◆ **Directions for this task**:
Where the data below shows a picture, leave that picture out and copy the rest exactly.

Pixel coordinate grounding data:
=======

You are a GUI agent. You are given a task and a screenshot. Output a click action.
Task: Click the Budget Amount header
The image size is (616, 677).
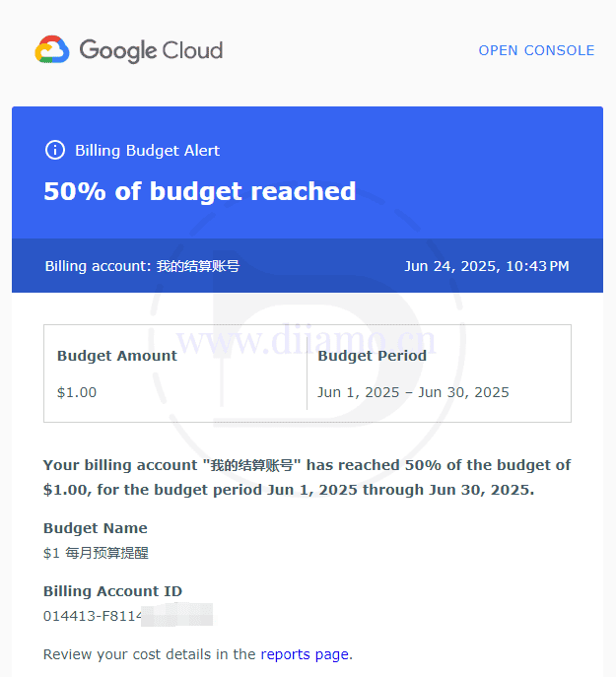pyautogui.click(x=117, y=356)
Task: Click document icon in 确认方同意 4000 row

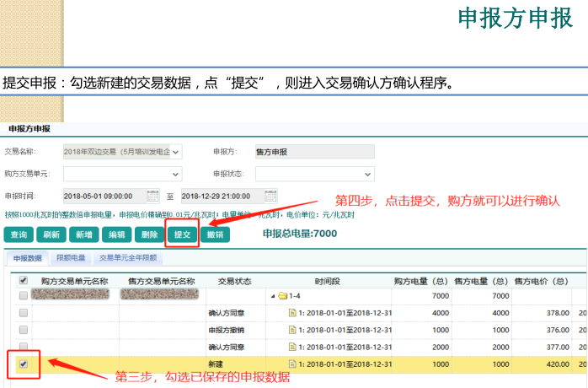Action: pyautogui.click(x=292, y=313)
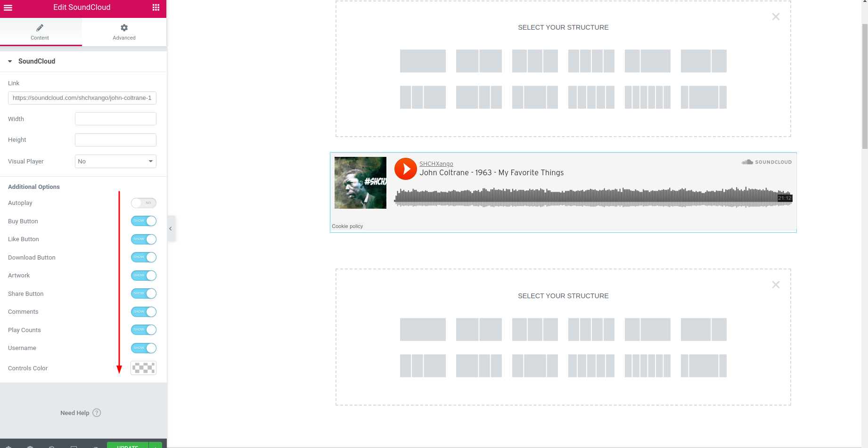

=======

◆ **Your solution**:
You are a GUI agent. You are given a task and a screenshot. Output a click action.
Task: Click the Budget Amount header
The image size is (616, 677).
pyautogui.click(x=117, y=356)
Task: Click document icon in 确认方同意 4000 row

Action: pyautogui.click(x=292, y=313)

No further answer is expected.